### 文書抜粋
┄┄┄┄┄┄┄┄┄┄

レミフェンタニルは処置時の鎮静・鎮痛(日本では適応外)や、他の薬剤と組み合わせて集中治療室における人工呼吸中患者の鎮静、鎮痛にも使用される。レミフェンタニルと様々な鎮静薬や揮発性麻酔薬との相乗作用により、高用量オピオイド・低用量鎮静薬麻酔が可能になった。
適応
[編集]レミフェンタニルはオピオイド鎮痛薬として使用され、速やかな効果発現と速やかな効果消失が特徴である[4]。レミフェンタニルは開頭手術[5]、脊椎手術[6]、心臓手術[7]、肥満手術(Bariatric surgery)[注釈 1][8]など、様々な手術に効果的に使用されている。鎮痛に関してはモルヒネも同様の働きをするが、レミフェンタニルの薬物動態[9]は術後の回復促進に貢献するものである[10]。

┄┄┄┄┄┄┄┄┄┄

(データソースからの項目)
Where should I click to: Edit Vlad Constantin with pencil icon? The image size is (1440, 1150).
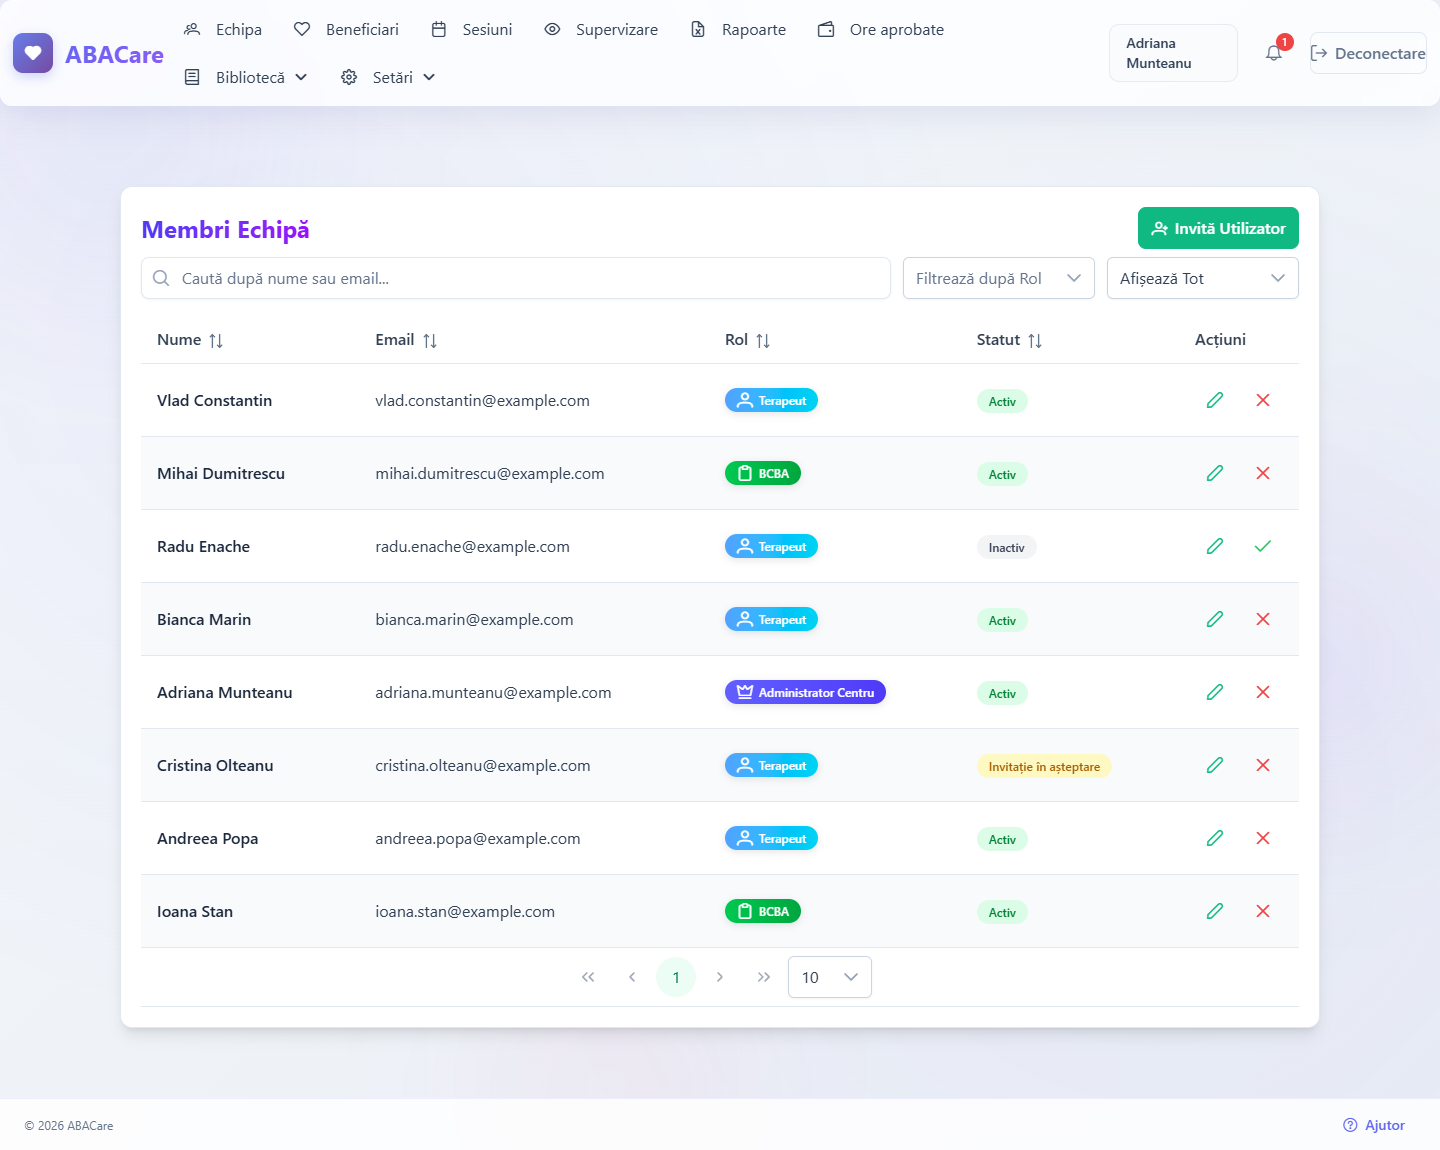[x=1215, y=400]
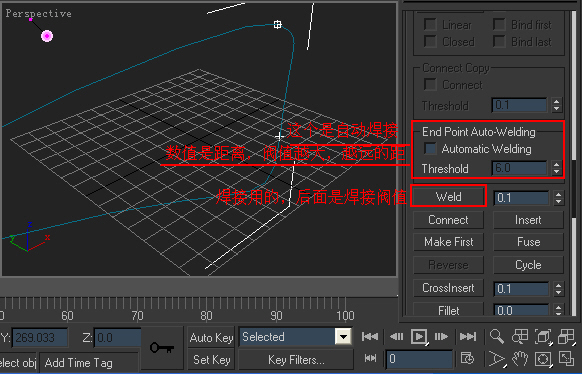Open the Time Configuration icon
582x374 pixels.
coord(467,359)
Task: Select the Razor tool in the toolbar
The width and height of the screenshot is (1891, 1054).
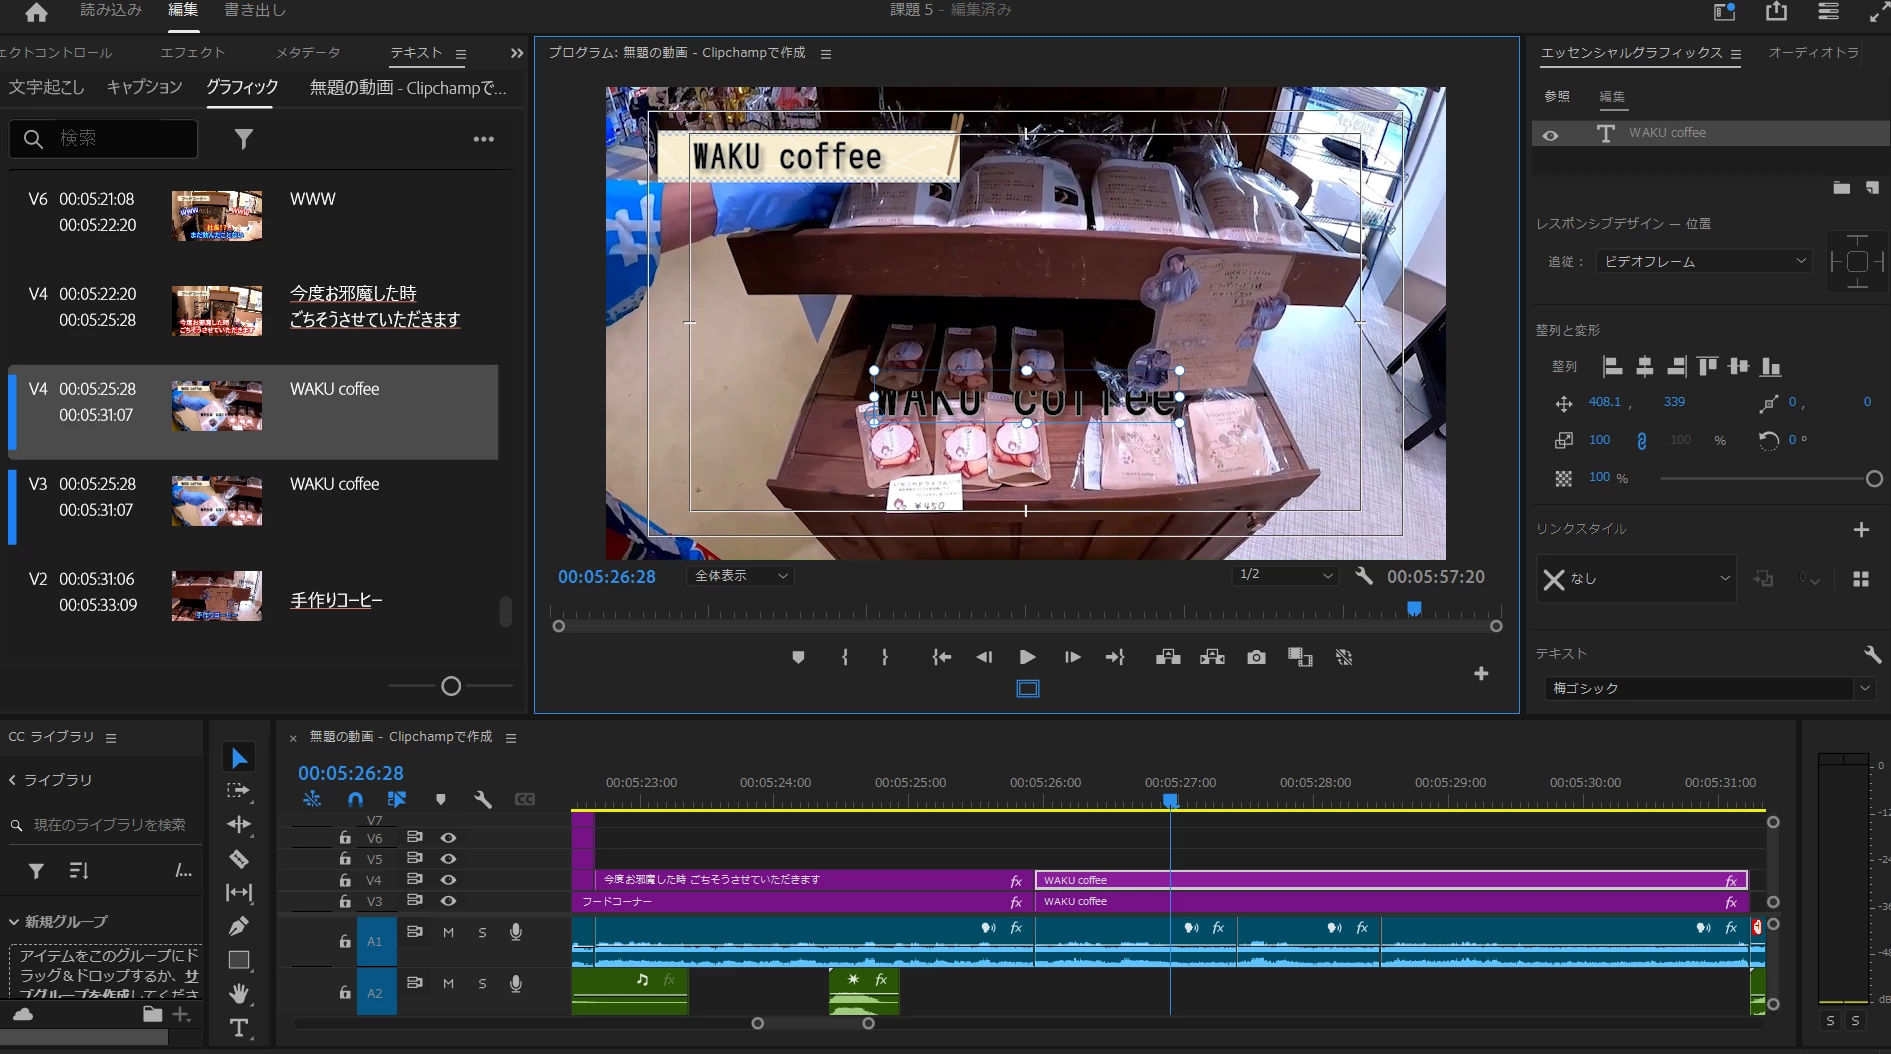Action: [238, 859]
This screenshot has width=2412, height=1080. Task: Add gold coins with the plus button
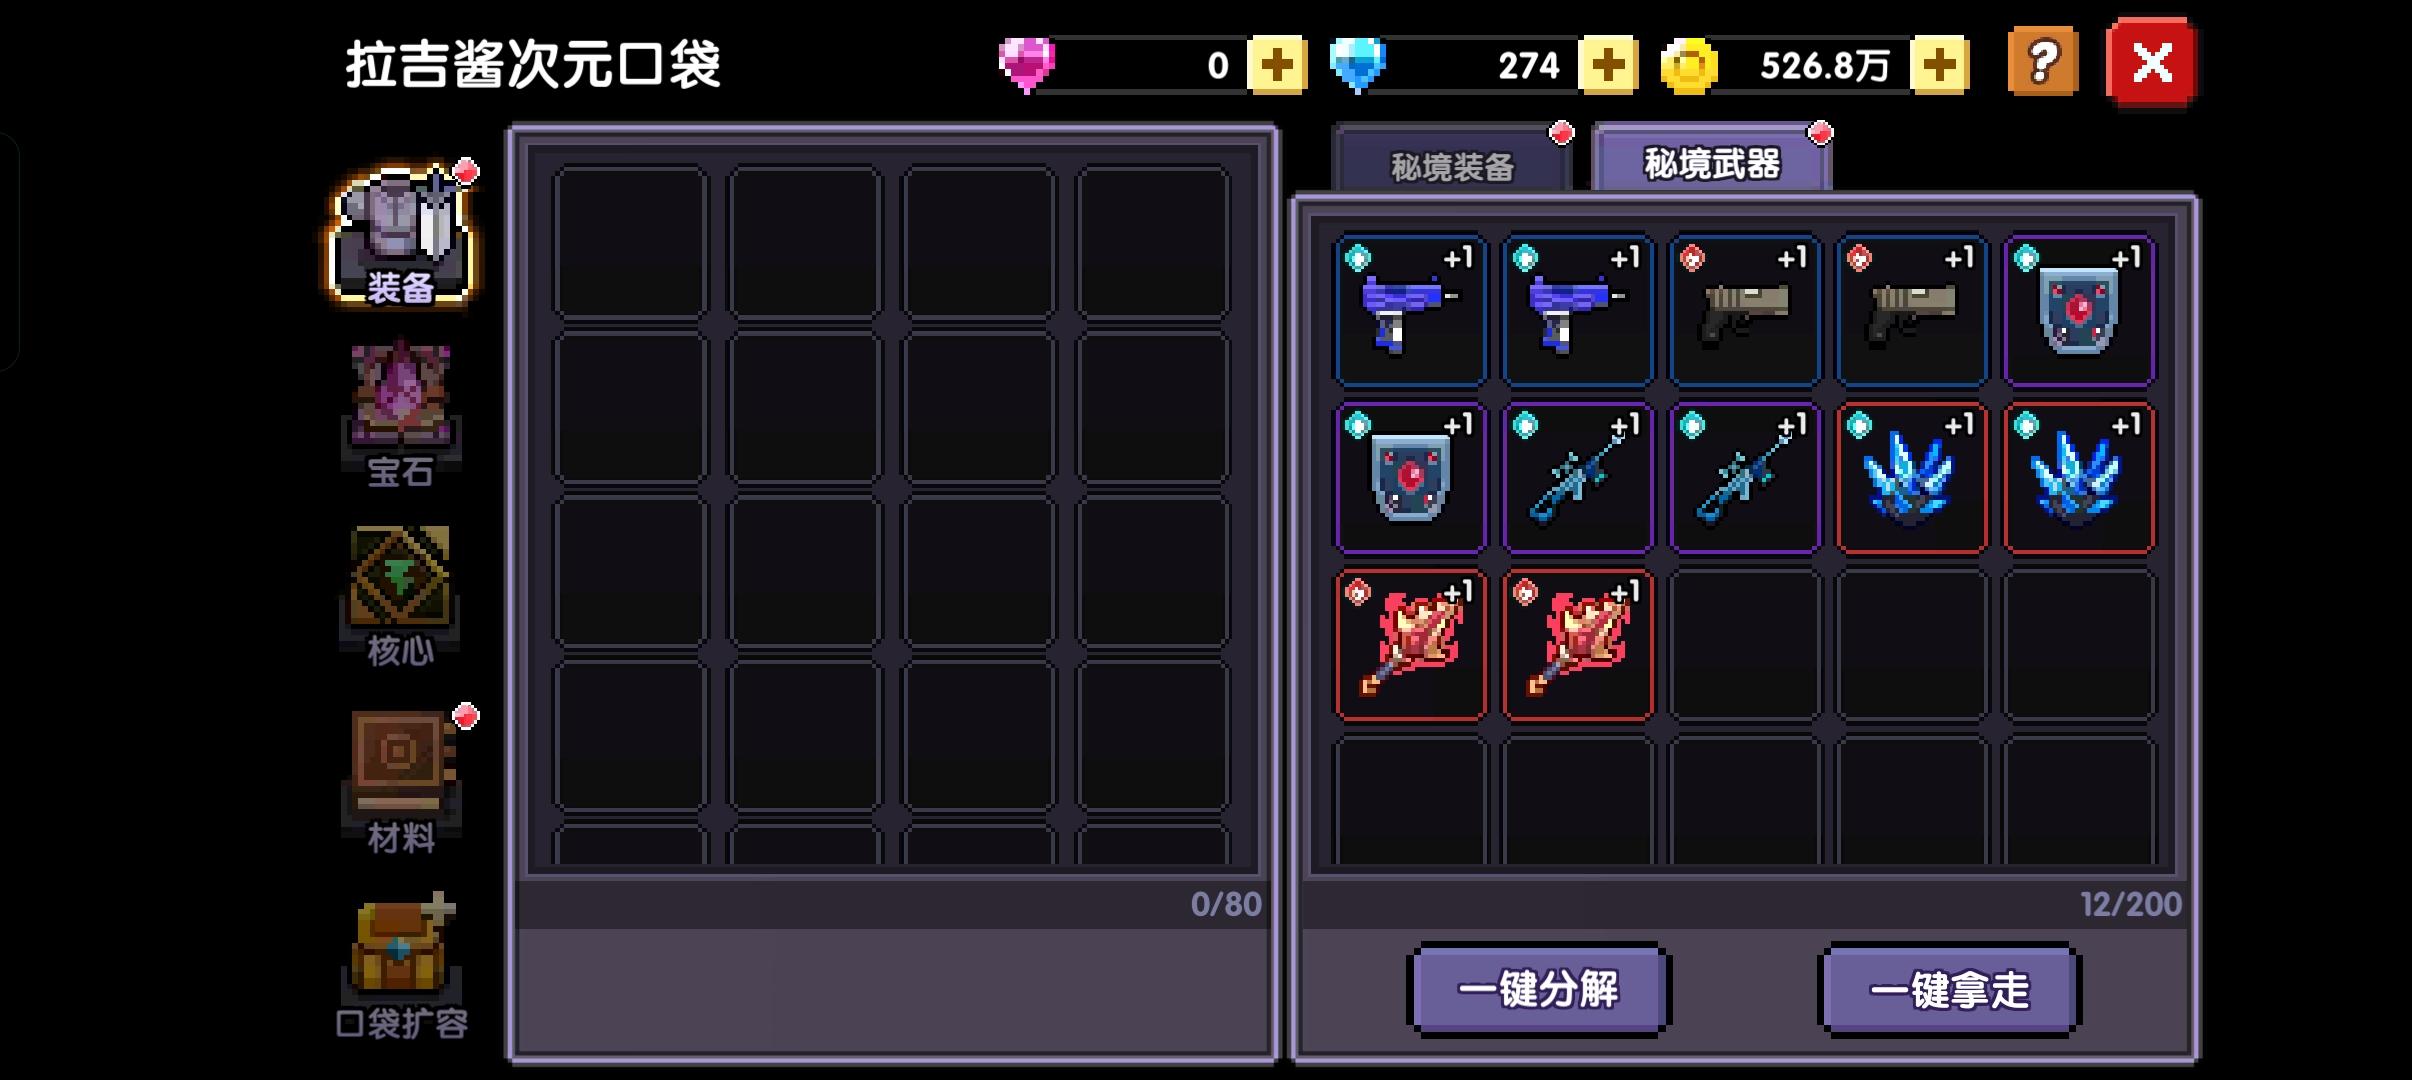[1939, 65]
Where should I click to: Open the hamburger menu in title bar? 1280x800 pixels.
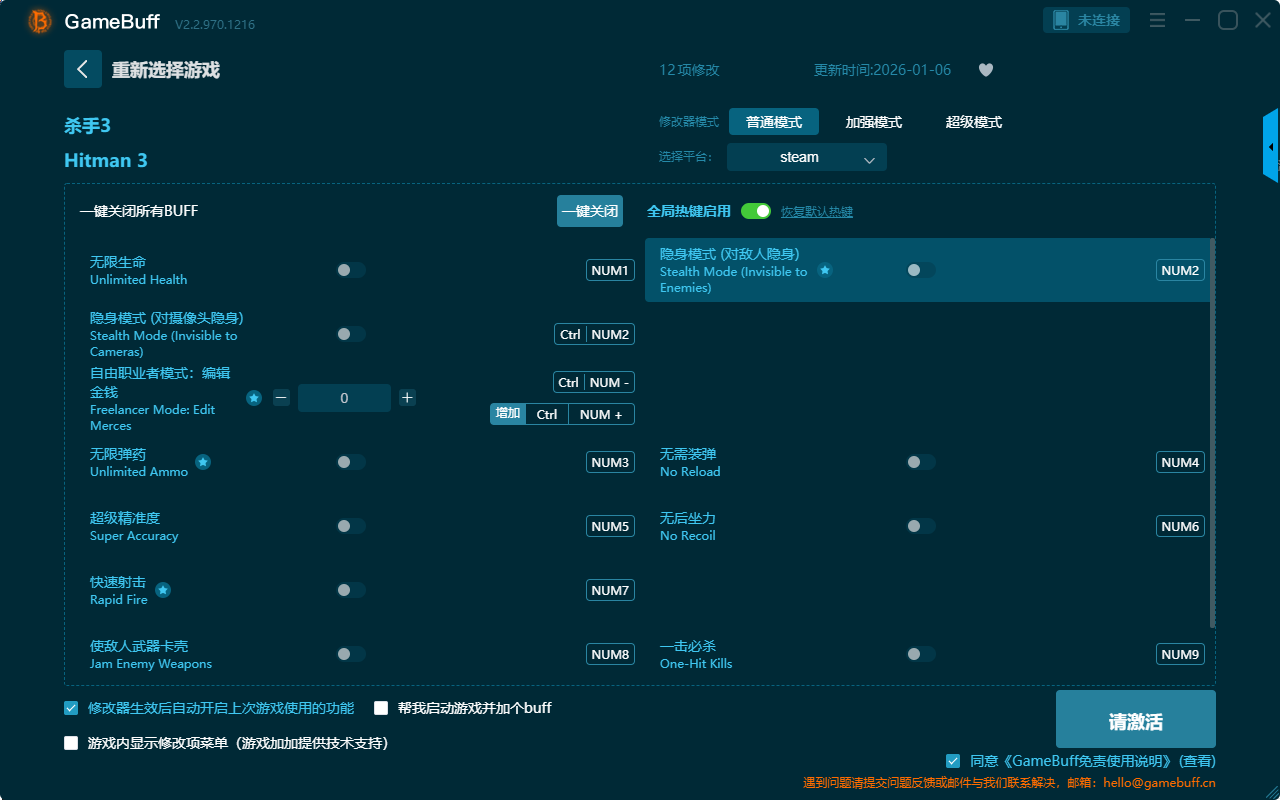(1157, 20)
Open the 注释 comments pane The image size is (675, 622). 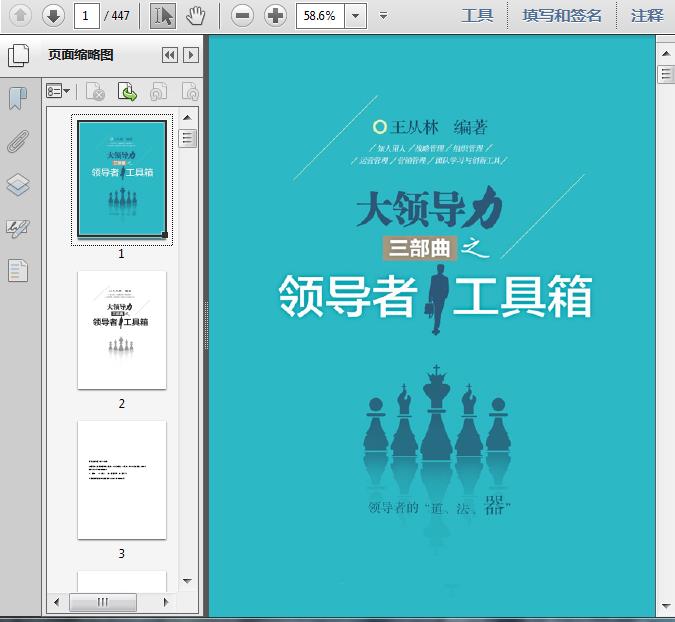pos(647,16)
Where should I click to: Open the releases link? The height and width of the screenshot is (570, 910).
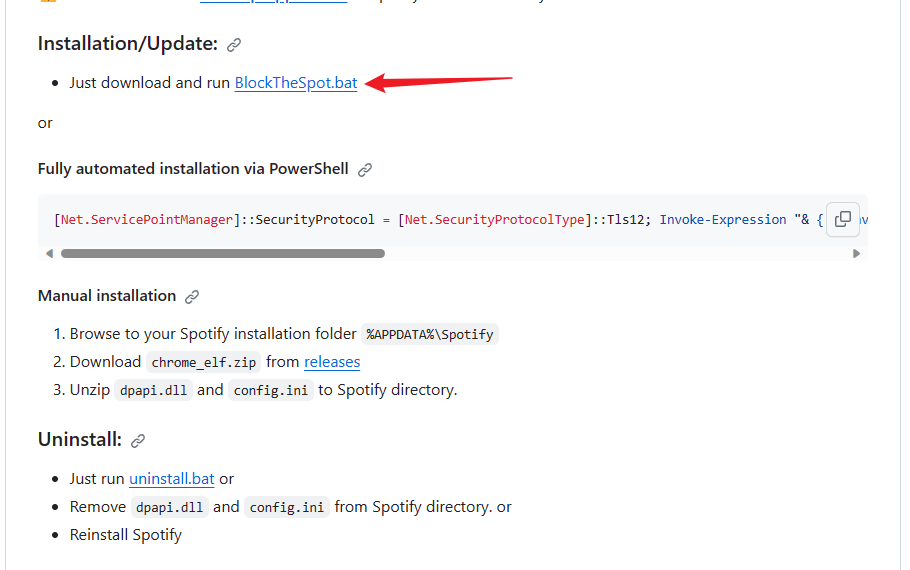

┄┄┄┄┄┄┄┄┄┄

### 実施課題
a: 文書抜粋において、オピオイド鎮痛薬としてのレミフェンタニルの特徴とされているのは何ですか。
b: 文書抜粋でレミフェンタニルが効果的に使用されているとして挙げられている手術を、すべて列挙してください。

### 回答一覧
a: 速やかな効果発現と速やかな効果消失です。

b: 開頭手術、脊椎手術、心臓手術、肥満手術(Bariatric surgery)